ある日、漢王が河南宮の成皋台(『漢書・外戚伝』では「河南成皋霊台」)に坐りました。漢王に侍っていた二人の美人(管夫人と趙子児)が薄姫と以前交わした約束について話し、一緒に笑ったため、漢王が詳しく聞きました。二人は漢王に薄姫の事を説明します。
漢王は心を痛めて薄姫を憐れみ、その日、薄姫を召しました。
薄姫が言いました「昨暮夜(昨晩)、妾(私)は蒼龍が私の腹に居座る夢を見ました。」
高帝(漢王)が言いました「それは貴徵(高貴になる予兆)だ。わしが汝のために成してやろう。」
薄姫はこの一幸で男児を生みました。
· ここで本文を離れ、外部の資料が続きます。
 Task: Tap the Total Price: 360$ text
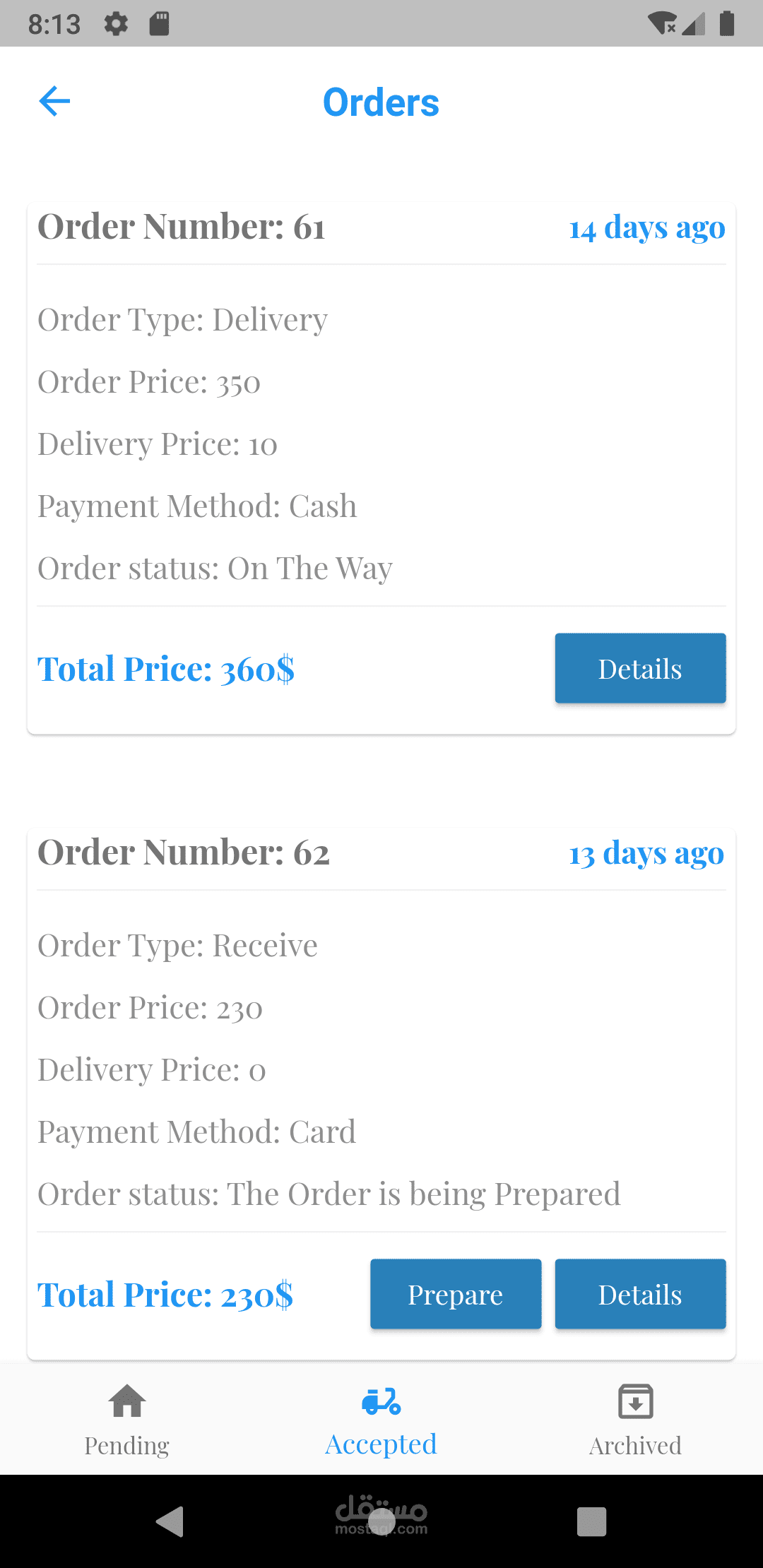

これが代王・劉恒です。
その後、薄姫が高帝に会う機会はほとんどありませんでした。
高帝が死んでから、高帝に寵愛された諸姫や戚夫人のような者達は呂太后の怒りを買って幽閉され、後宮から出られなくなりました。しかし薄姫はめったに高帝に会えなかったため、子に従って代国に行くことができました。薄姫は代王太后になります。弟の薄昭も代に入りました。
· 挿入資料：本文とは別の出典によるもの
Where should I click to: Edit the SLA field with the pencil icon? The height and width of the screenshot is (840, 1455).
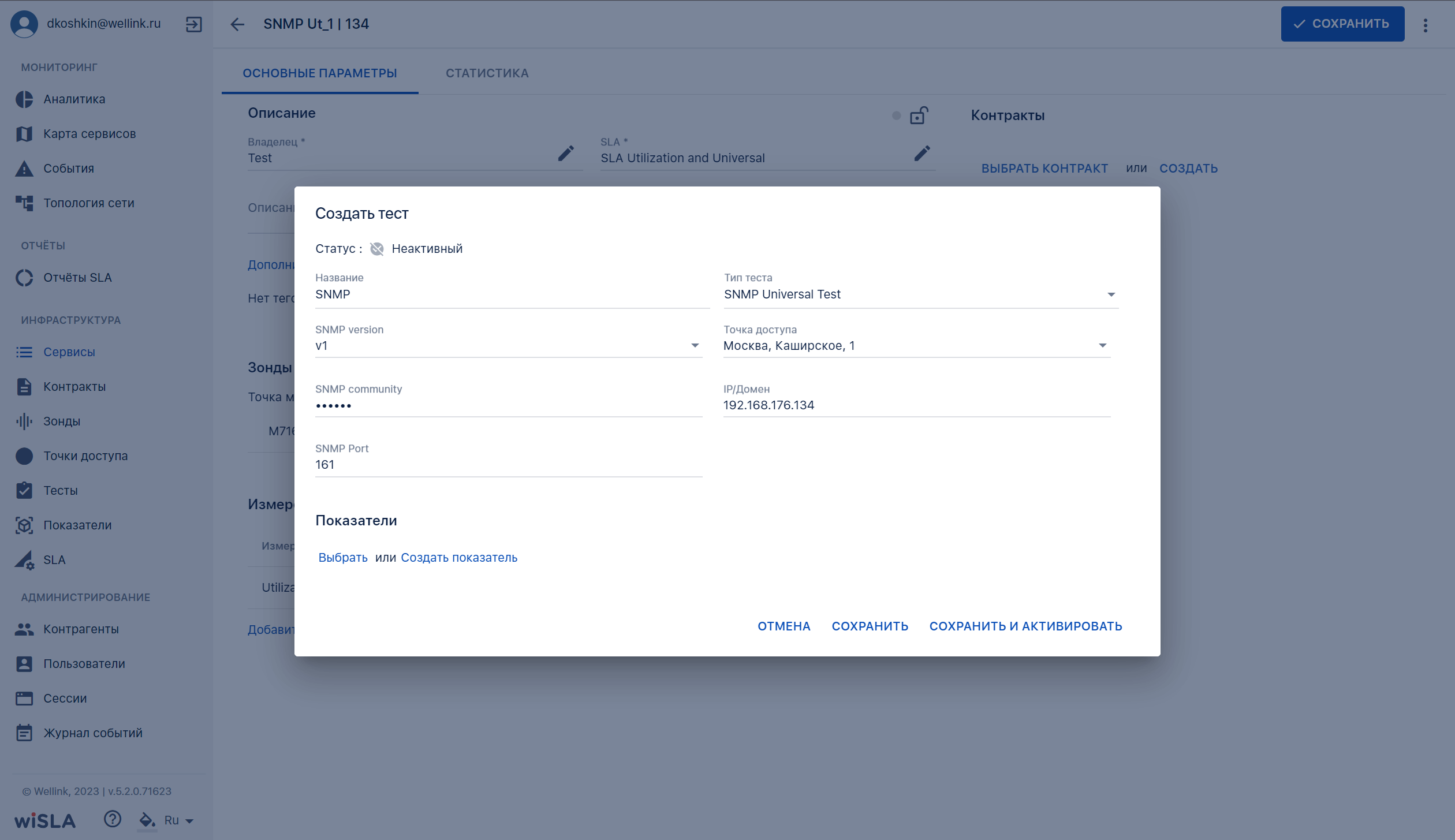(x=922, y=154)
代王が立って十七年目に高后(呂太后)が死にました。後継者について協議した大臣達は、外家(外戚。母側の親族)の呂氏が強盛だったことを憎み、薄氏の仁善を称賛しました。こうして代王が擁立されて孝文皇帝になりました。薄氏は王太后から皇太后に改められ、弟の薄昭は軹侯に封じられました(薄昭の封侯は文帝前元年正月乙巳の事です。再述します)。
文帝即位後、薄父を追尊して霊文侯としました。墳墓がある会稽郡に園邑三百家を置き、長丞以下の官吏に墓守を命じます。寝廟(宗廟)の上食祠(供物と祭祀)は礼法に則って行われました。
また櫟陽北に霊文侯夫人園を置き、霊文侯の園と同じ儀礼を用いることにしました。
母の実家は魏王の後代に当たり、薄太后は外家の魏氏に育てられました(この部分は『漢書・外戚伝』顔師古注を参考にしました。『史記』は「其奉薄太后諸魏有力者」ですが、『漢書』は「其奉太后外家魏氏有力」としており、顔師古が「言太后為外家所養也」と解説しています)。
次回に続きます。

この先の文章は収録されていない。